Humanity was created to receive the Word of God into our ears and our hearts. God’s Word was primary as it came from heaven in the creation of the world. “And God said…” But our trust in the gift of God’s Word, or lack thereof, is what so often leads us into sin and separation from God as well. The very first sin was a result of this lack of trust in the Word of God. “Did God really say…” It’s what continues to ail us today as we far too often question the validity of God’s Word and turn against it. When we put greater trust in the words of the world than the Word of God, we’re left with the post-Christmas letdown that happens at this time of the year. It’s easy to ask after the mostly empty celebrations the world has created around the birth of our Savior, “Is that all there is?” Is it really over?” When we fail to hear and heed His Word, what we’re left holding is our weak and fallen nature.

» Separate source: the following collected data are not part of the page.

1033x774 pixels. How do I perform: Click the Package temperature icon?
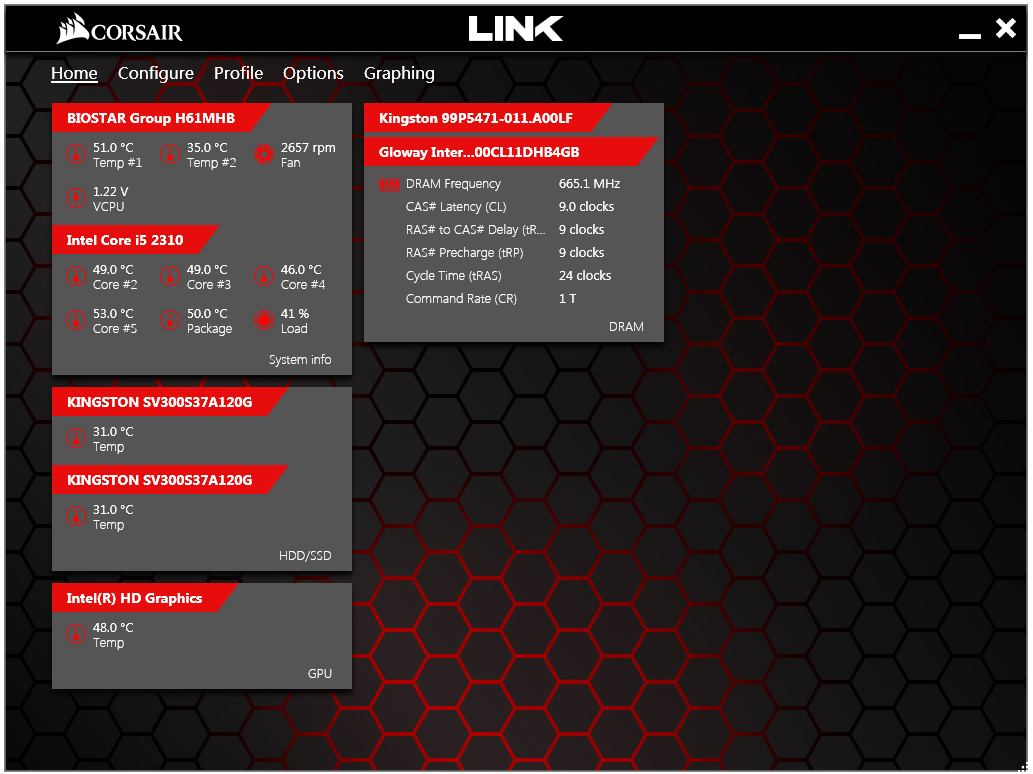coord(169,320)
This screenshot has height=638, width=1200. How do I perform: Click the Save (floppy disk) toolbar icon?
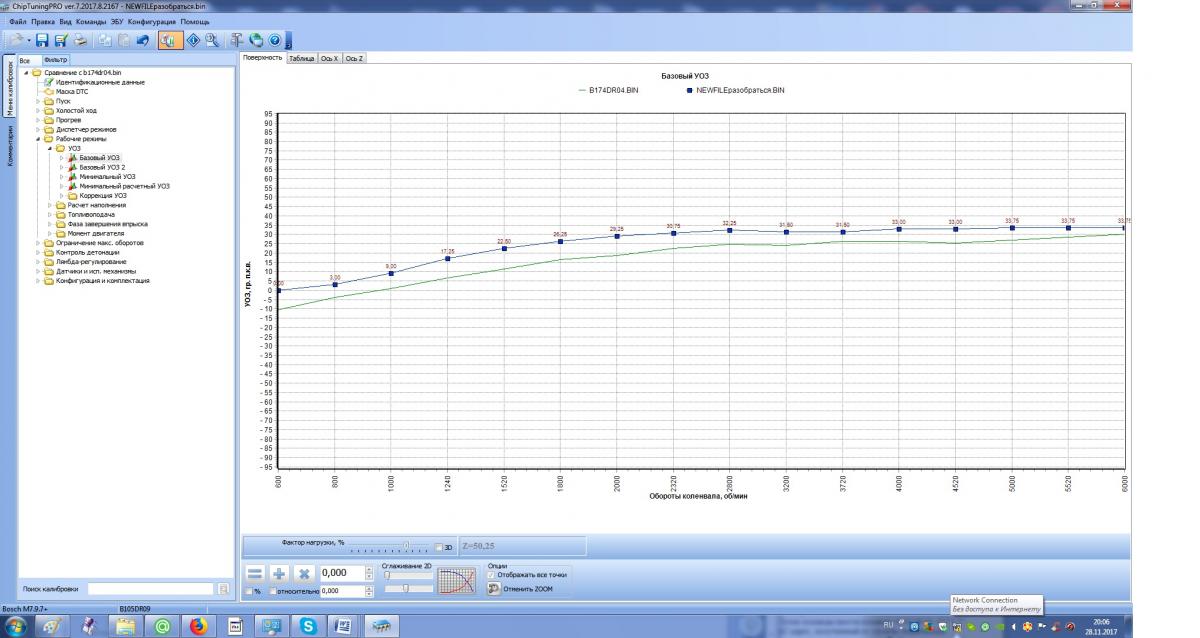point(42,41)
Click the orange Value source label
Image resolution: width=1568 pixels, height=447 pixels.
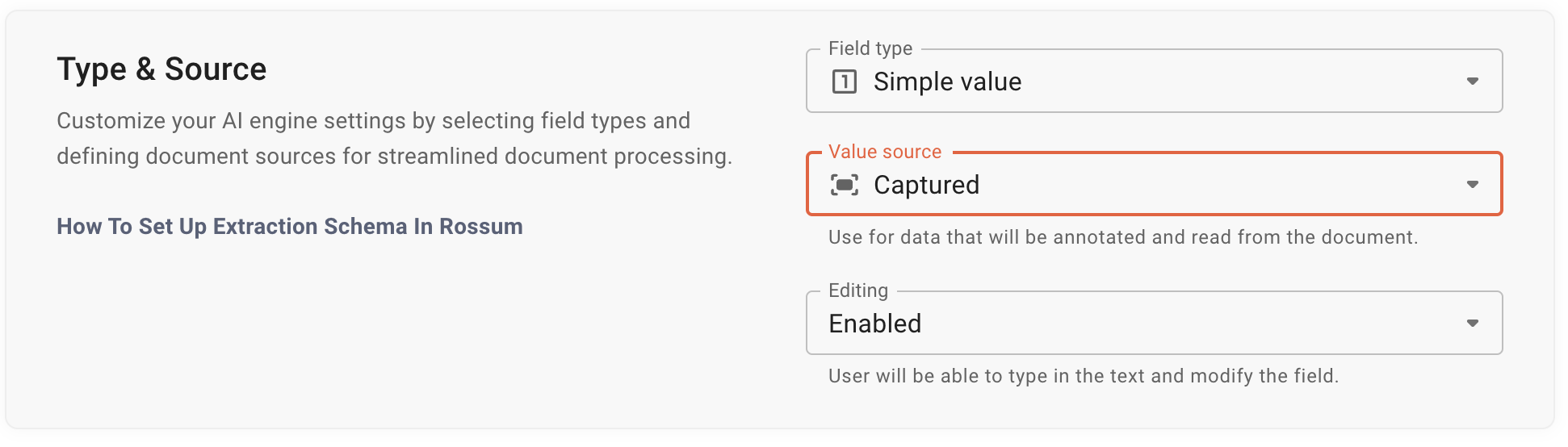point(885,152)
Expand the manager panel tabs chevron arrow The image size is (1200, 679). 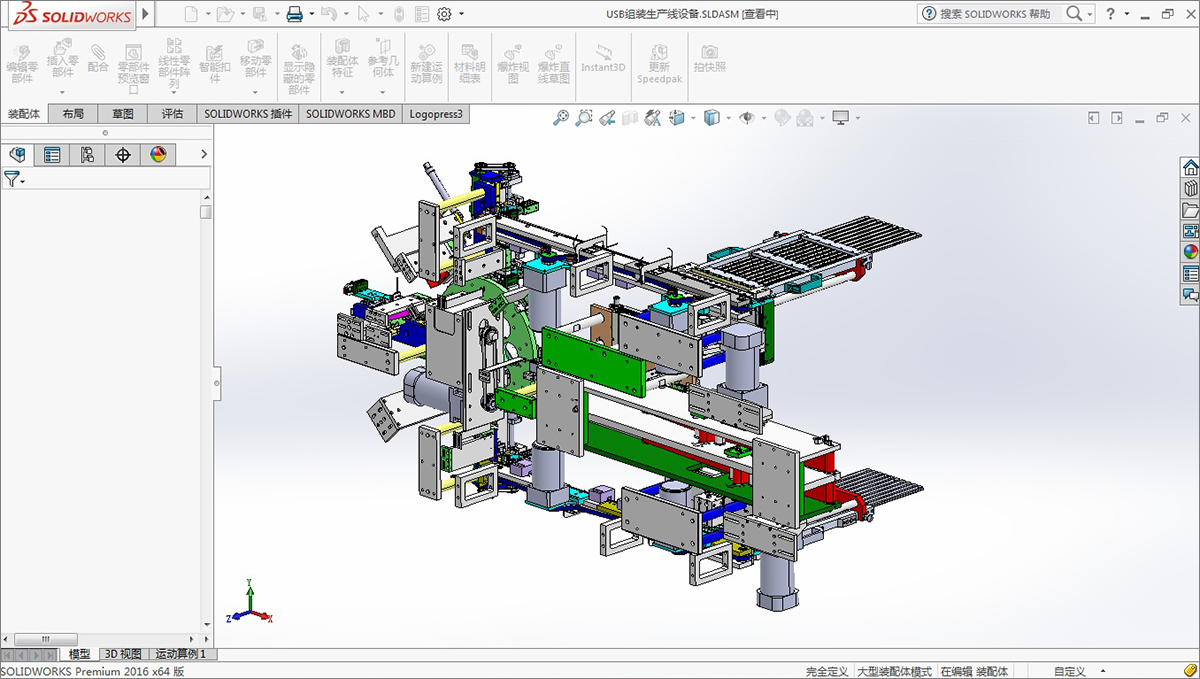coord(204,154)
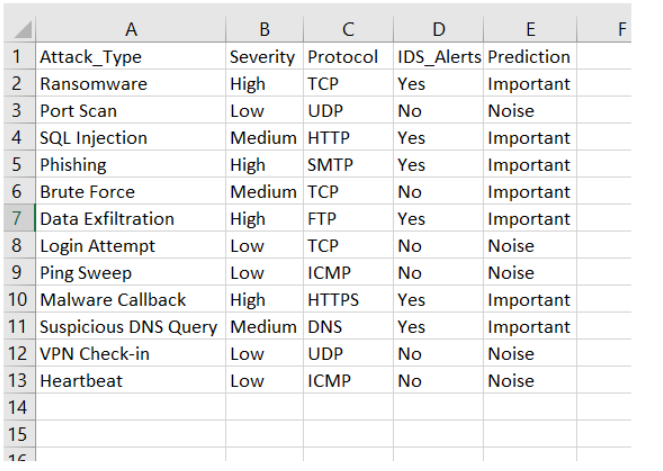The width and height of the screenshot is (663, 471).
Task: Select column C header
Action: pos(348,29)
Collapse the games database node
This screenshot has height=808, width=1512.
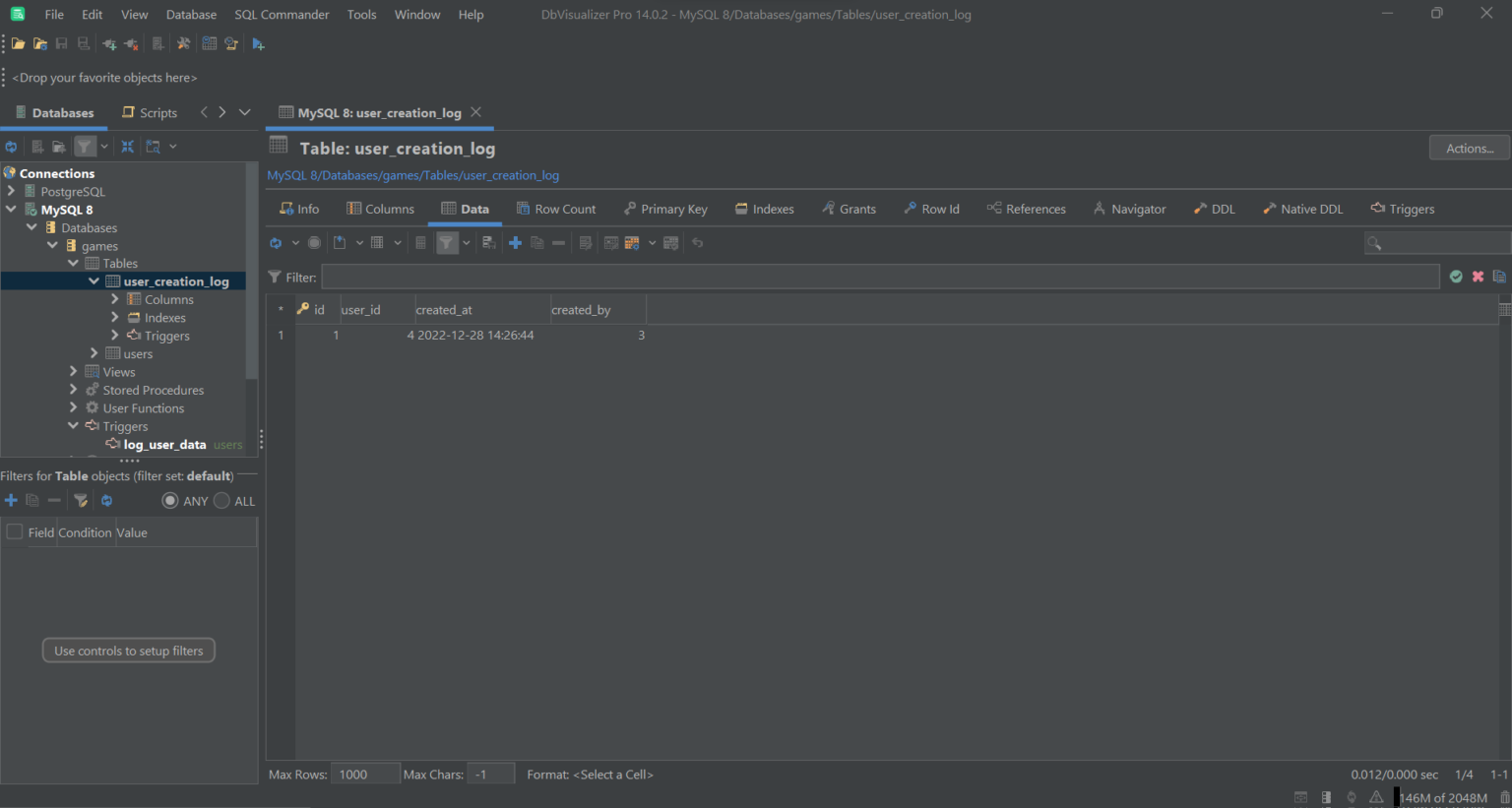pos(53,245)
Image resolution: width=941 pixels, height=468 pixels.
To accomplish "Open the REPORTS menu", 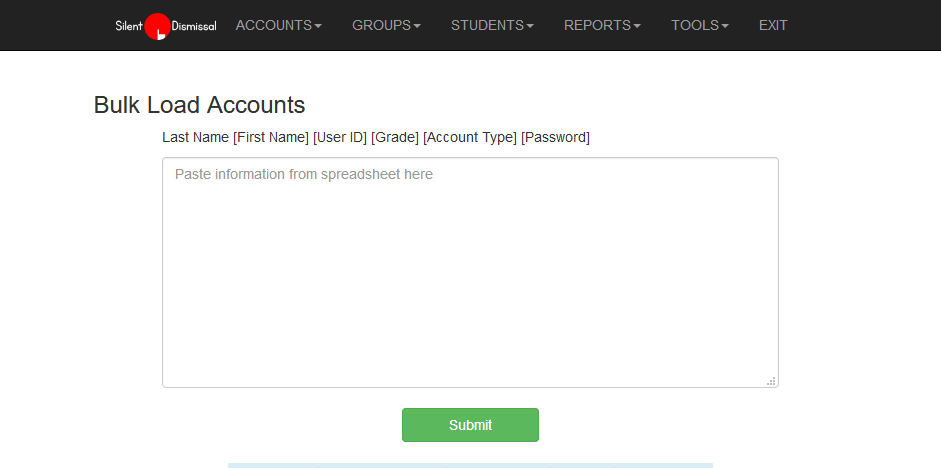I will click(597, 25).
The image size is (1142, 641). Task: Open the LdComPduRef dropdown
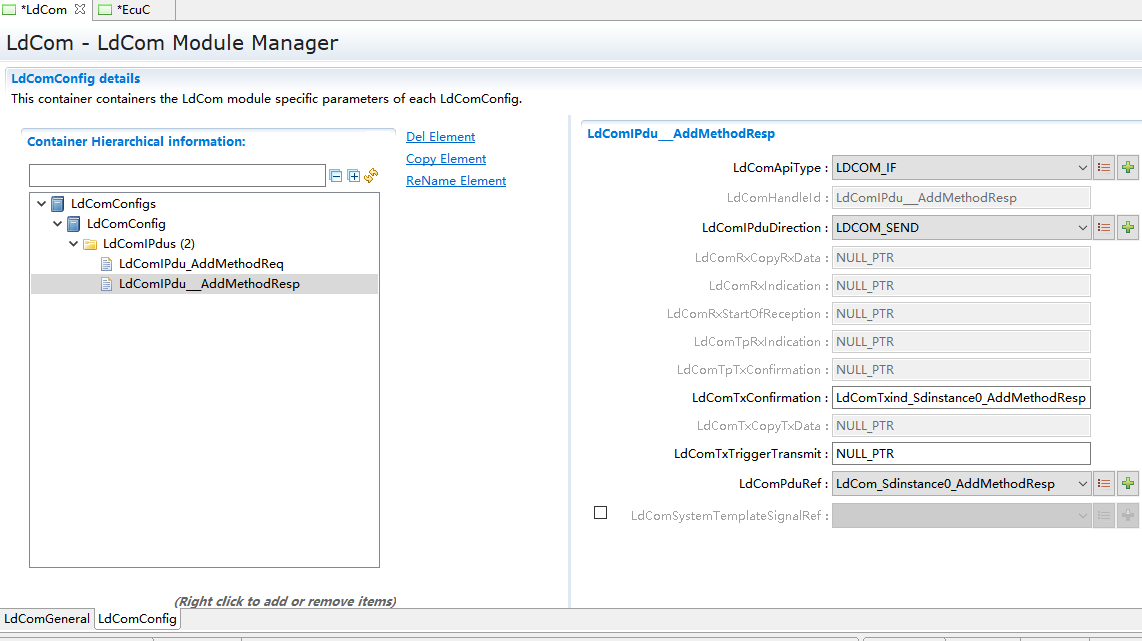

But God didn’t send His Son, the Word, into the world for a fleeting moment. He didn’t do it just so we could behold the beautiful picture of Mary holding Jesus with the angels, shepherds, and wise men gathered all around. We love that picture, but there’s so many more that were made possible because that one came first. The picture of Christ as obedient Son sharing the love of God with everyone. The picture of Him calling the children to Himself. Forgiving sins, feeding, healing, and leading. And most importantly, the pictures of Him hanging on the cross as He bore the weight of the world’s sin. And then rising from the dead to proclaim victory over that sin for you and for me.
It’s not just our ears that hear the Word and our eyes that see the pictures of what our Savior has done for us. All our senses serve to facilitate the work of the Word in Scripture, Baptism, and the Lord’s Supper. As newborns we feel the work of God in the water of Baptism as that renewing flood pours over us. Even today, we’ll hold in our hands and in our mouths the body and blood of our Savior. But do we spend our lives acknowledging the gift we’ve been given that we’re privileged to behold with our eyes and our ears? That we can hold in our hands, and our mouths, and in our hearts? To often we fail to recognize and appreciate the gift that we’ve been given.
Not Simeon and Anna though. They’re remembered, in part, because they were able to recognize the true identity of the promised One when many in Israel chose to reject Him. Which is how we’ll be remembered on the Last Day. Whether we were able to recognize the true identity of the promised One when so many in the world around us choose to reject Him. As privileged as Simeon and Anna were, they got to hold Jesus for one day. We have Him with us always. May we, by the power of the Holy Spirit, always recognize Jesus in our midst. May our ears and eyes always be open to hearing and seeing Him work in and among us. May our hands be ready and eager to receive Him. And may our mouths be ever praising His glorious name as was the response of Anna, who, “coming up at that very hour…began to give thanks to God and to speak of Him to all who were waiting for the redemption of Jerusalem.” And in these days of the Christmas season and beyond, may we continue to focus on the right celebration of our Savior’s birth. The gift He is to us which we’re privileged to hold in our ears, eyes, hands, and in our hearts. Amen.
The peace of God which surpasses all understanding guard your hearts and your minds in Christ Jesus.